(WHAT IS BEING ASKED): Retype exactly the lines from the one containing "You are a GUI" through the last line of the records below, including both, and leave out any pictures.

---------- THE INPUT ----------

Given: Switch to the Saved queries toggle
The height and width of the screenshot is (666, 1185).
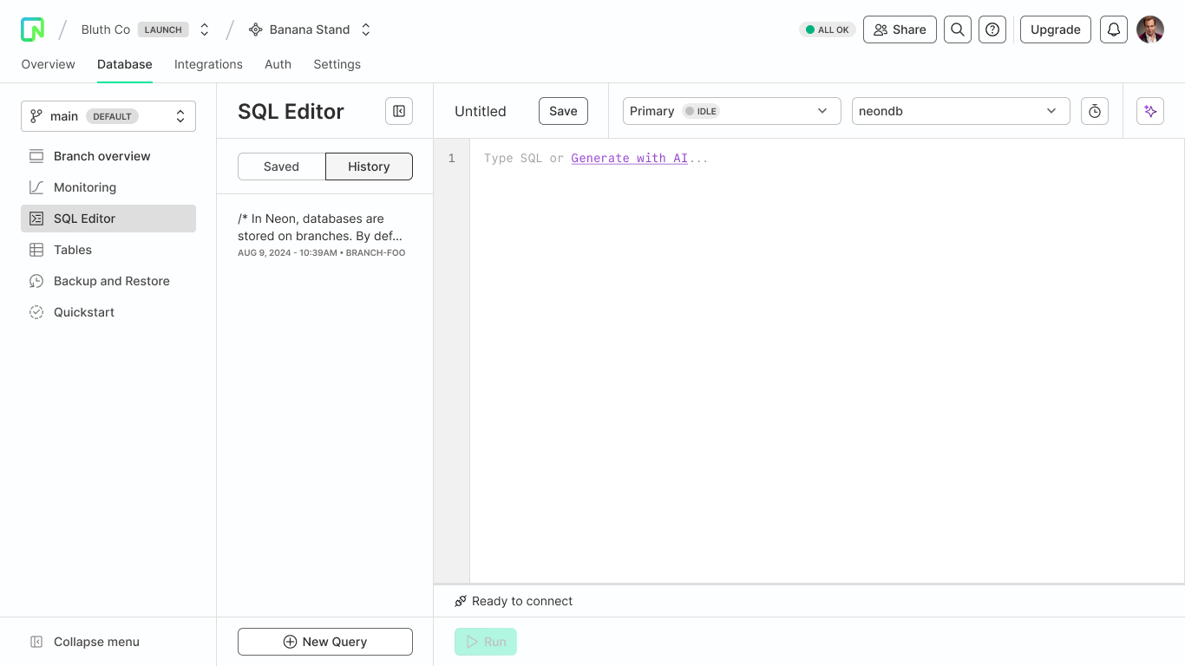Looking at the screenshot, I should (x=281, y=167).
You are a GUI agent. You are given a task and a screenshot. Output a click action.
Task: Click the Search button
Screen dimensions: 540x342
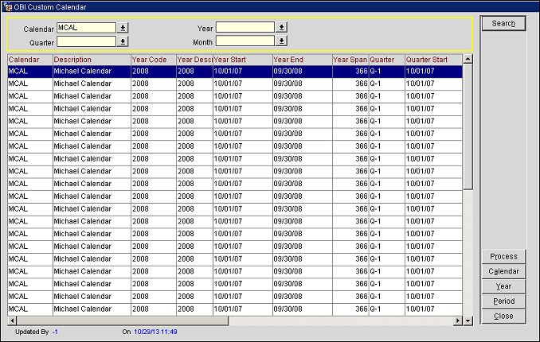503,23
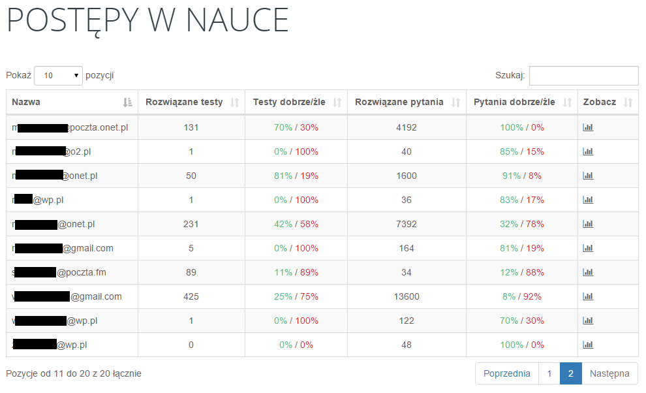This screenshot has height=393, width=646.
Task: Select page 2 in pagination
Action: point(571,373)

----------

(COMPLETED EXERCISE):
You are a GUI agent. You are given a task and a screenshot. Output a click action.
Task: Click the Search button
Screen dimensions: 540x342
503,23
This screenshot has height=393, width=646.
Task: Select page 2 in pagination
Action: point(571,373)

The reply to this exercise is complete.